● WHAT YOU ARE ASKED TO DO
Transcribe, word for word, every line from the one containing "Viewport: 391px width, 129px" through the final line of the records, and omit the pictures.

● DATA FOR ANALYSIS
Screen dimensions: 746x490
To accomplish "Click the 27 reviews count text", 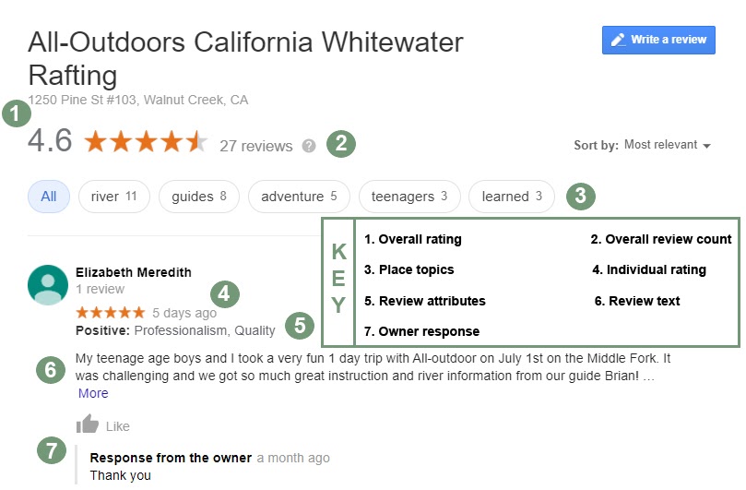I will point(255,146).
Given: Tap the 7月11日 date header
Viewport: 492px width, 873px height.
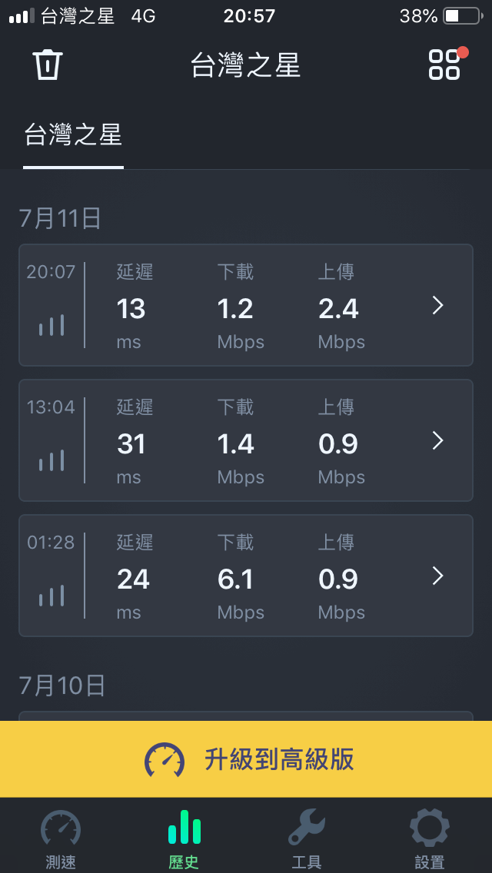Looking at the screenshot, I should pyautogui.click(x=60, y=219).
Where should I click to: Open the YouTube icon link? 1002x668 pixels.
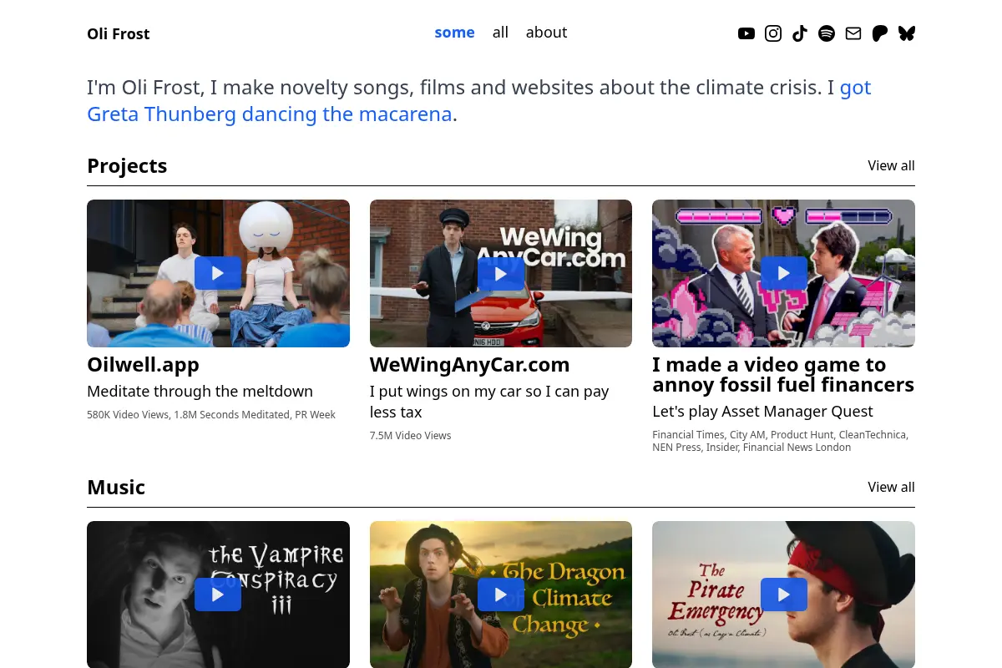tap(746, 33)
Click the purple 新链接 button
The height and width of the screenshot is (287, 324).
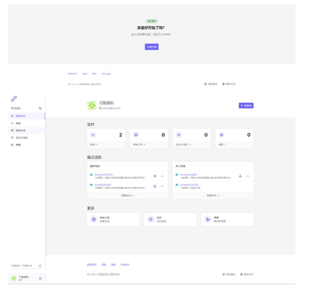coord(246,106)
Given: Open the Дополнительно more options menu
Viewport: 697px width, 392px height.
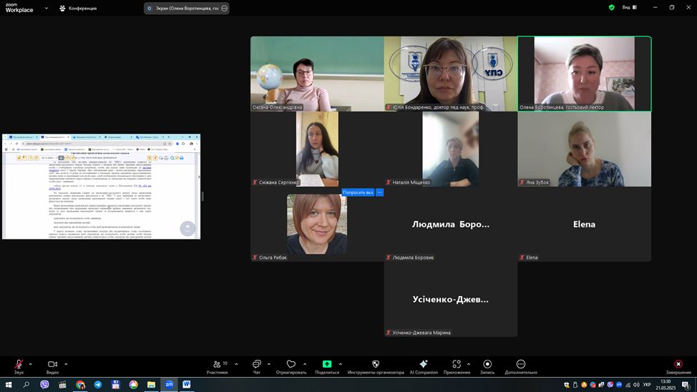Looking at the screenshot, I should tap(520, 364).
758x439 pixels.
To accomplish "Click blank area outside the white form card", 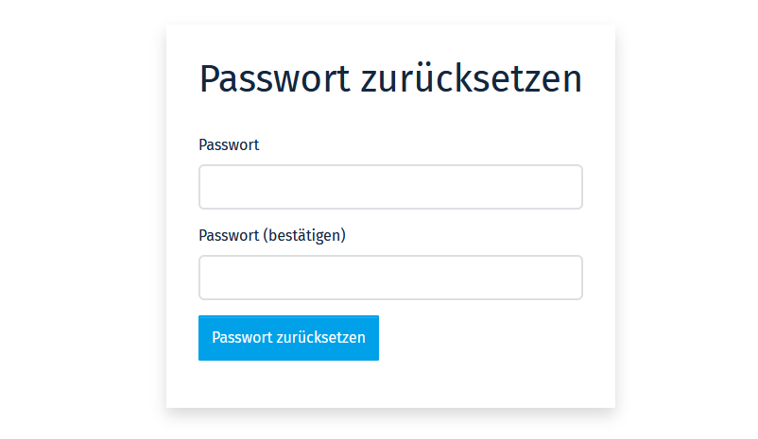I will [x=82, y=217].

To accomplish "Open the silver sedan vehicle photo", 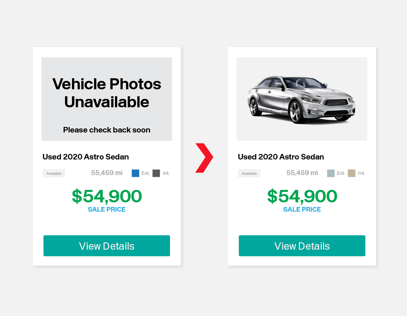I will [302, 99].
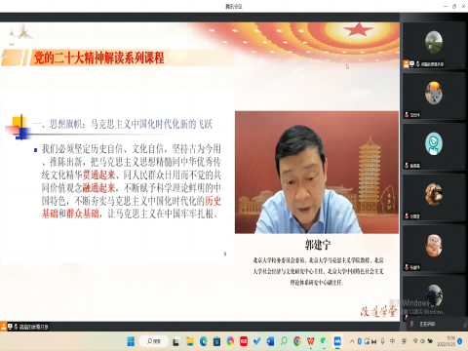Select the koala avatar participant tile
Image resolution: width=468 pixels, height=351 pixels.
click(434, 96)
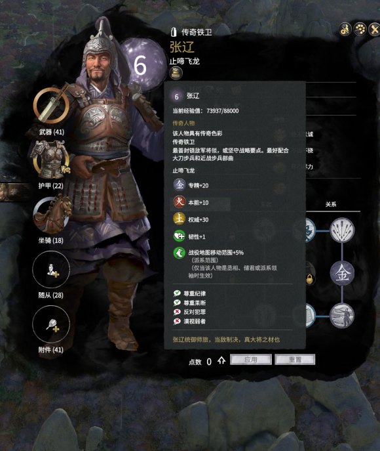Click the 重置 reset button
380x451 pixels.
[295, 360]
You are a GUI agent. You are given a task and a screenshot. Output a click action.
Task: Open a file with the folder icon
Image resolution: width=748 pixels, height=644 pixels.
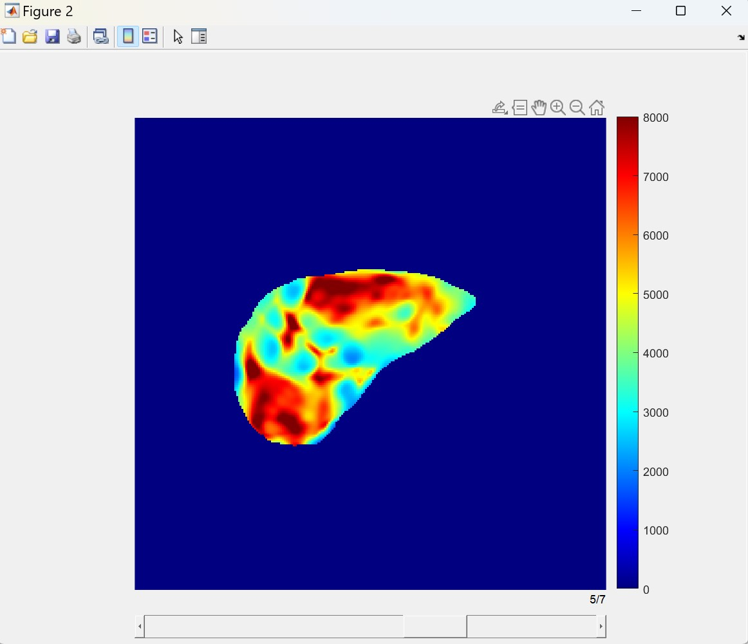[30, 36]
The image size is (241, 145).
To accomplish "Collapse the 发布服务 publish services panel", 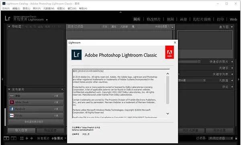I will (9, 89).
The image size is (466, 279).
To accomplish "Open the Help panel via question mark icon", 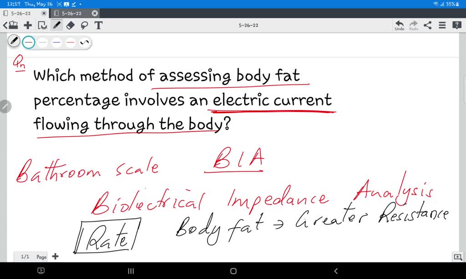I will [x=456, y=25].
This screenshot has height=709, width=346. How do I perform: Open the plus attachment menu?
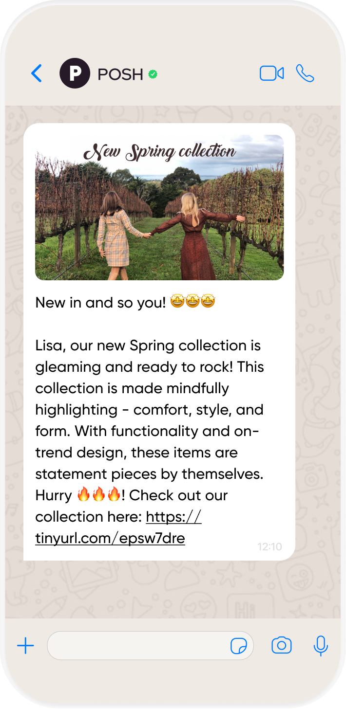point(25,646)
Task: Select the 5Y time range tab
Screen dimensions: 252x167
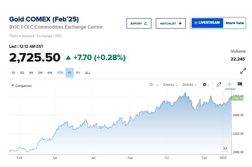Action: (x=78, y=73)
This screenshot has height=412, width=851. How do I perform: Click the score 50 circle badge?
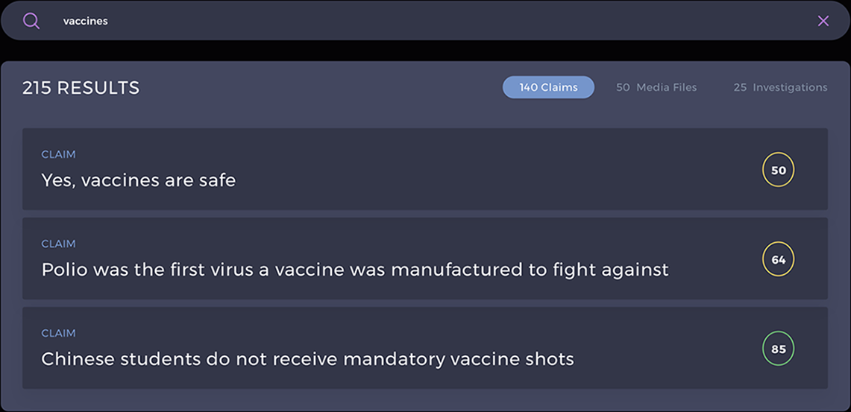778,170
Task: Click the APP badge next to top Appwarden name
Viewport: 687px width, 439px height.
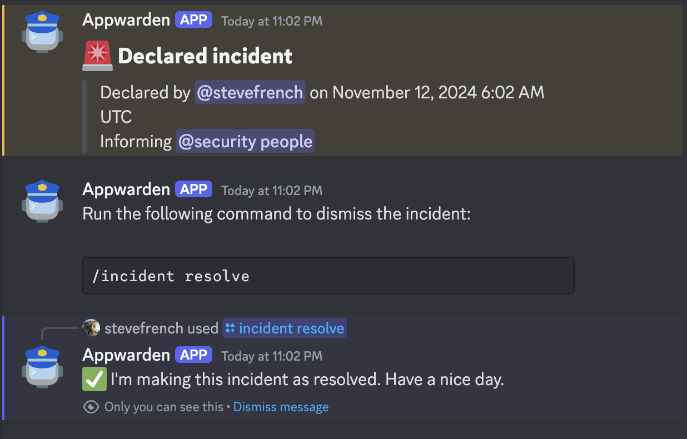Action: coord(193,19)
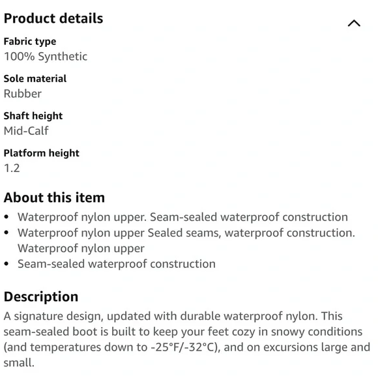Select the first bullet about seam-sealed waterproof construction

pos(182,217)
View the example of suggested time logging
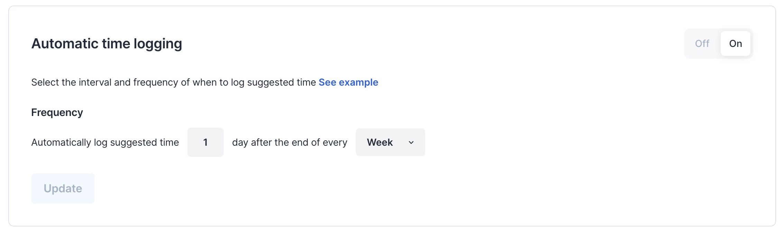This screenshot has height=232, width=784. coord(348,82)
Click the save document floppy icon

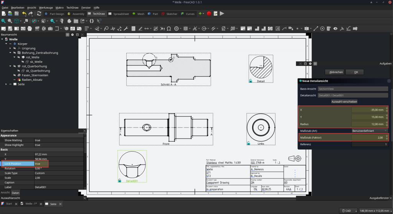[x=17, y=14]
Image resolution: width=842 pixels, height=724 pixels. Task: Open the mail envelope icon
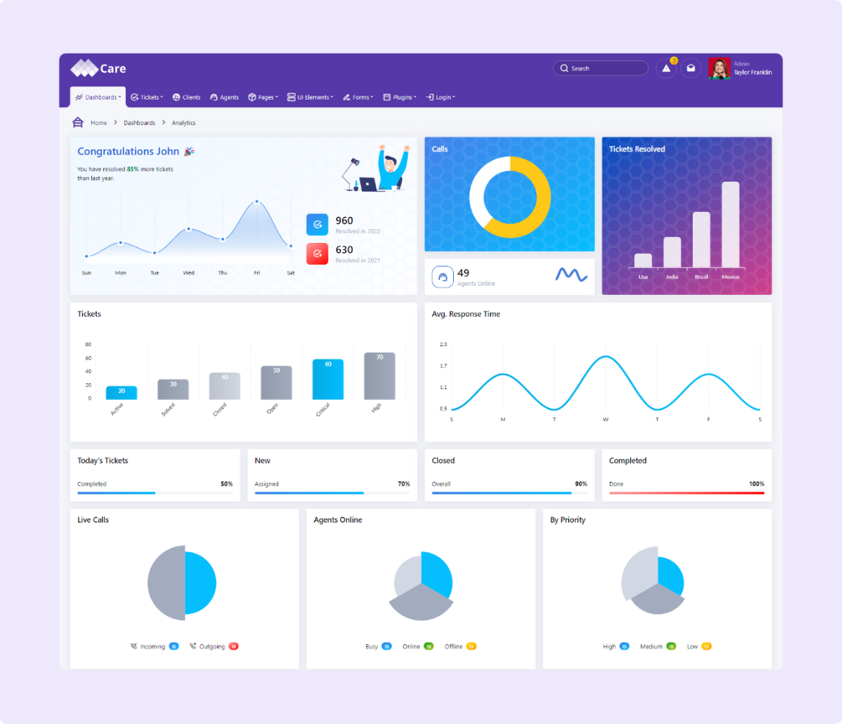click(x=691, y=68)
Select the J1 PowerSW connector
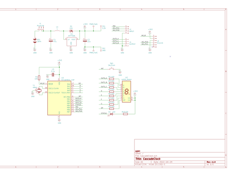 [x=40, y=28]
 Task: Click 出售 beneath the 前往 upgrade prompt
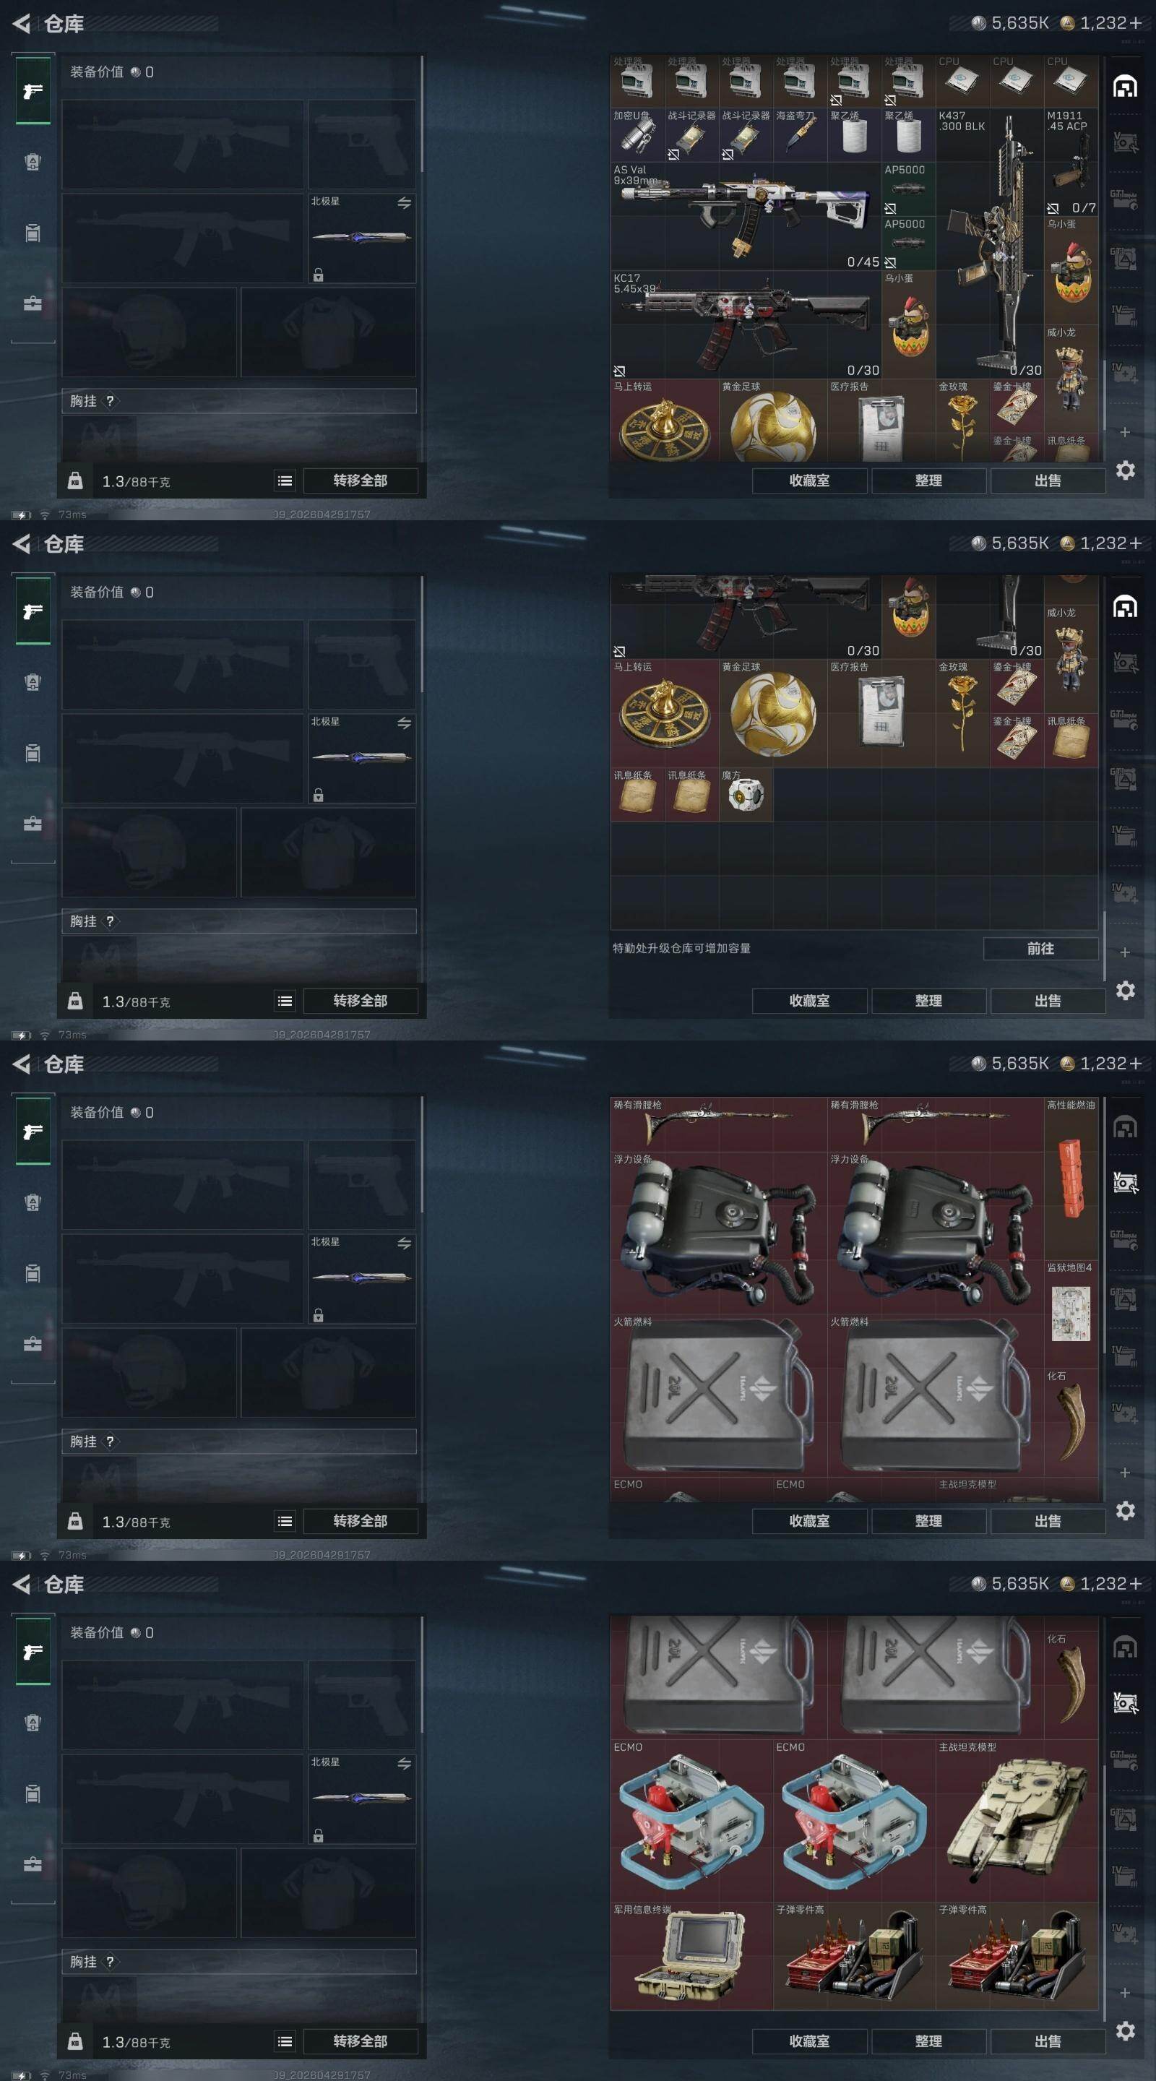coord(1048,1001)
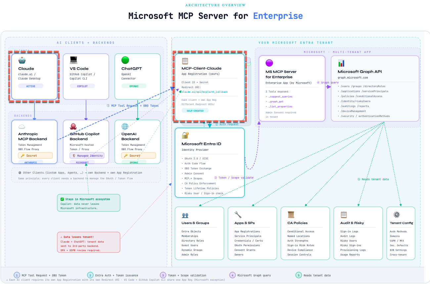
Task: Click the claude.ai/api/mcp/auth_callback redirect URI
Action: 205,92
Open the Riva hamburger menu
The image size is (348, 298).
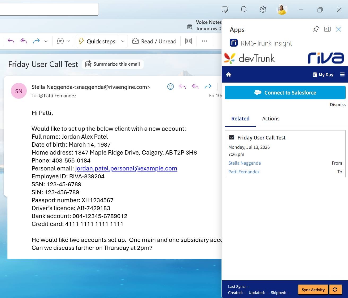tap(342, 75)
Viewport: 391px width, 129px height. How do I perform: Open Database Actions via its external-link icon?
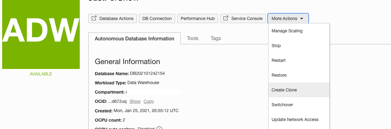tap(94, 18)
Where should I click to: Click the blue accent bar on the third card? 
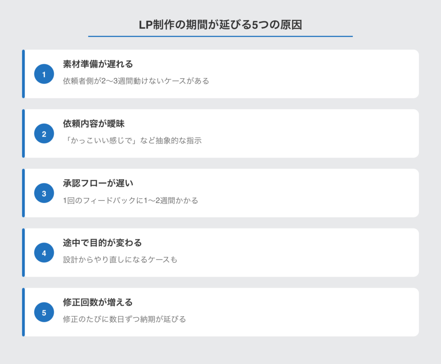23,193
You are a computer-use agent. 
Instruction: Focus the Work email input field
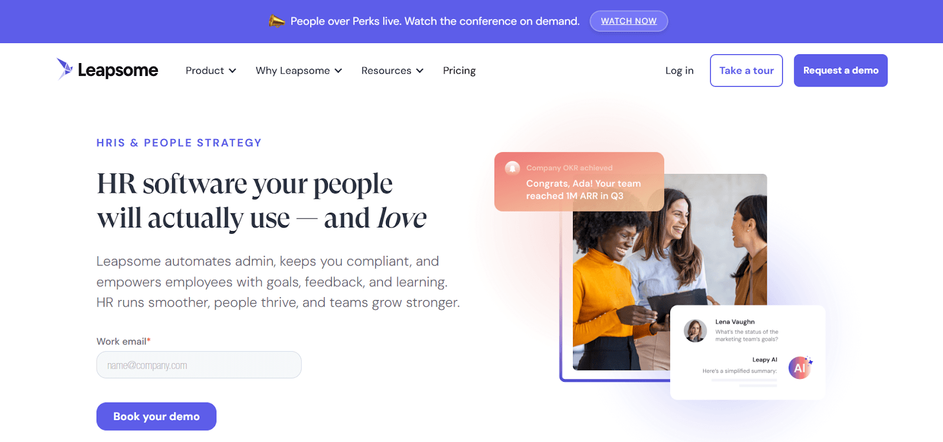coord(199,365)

● SOLUTION BELOW
Viewport: 391px width, 129px height. How do I perform: Open Database Actions via its external-link icon?
tap(94, 18)
Where should I click to: Click the blue accent bar on the third card? 
23,193
You are a computer-use agent. 
Instruction: Focus the Work email input field
coord(199,365)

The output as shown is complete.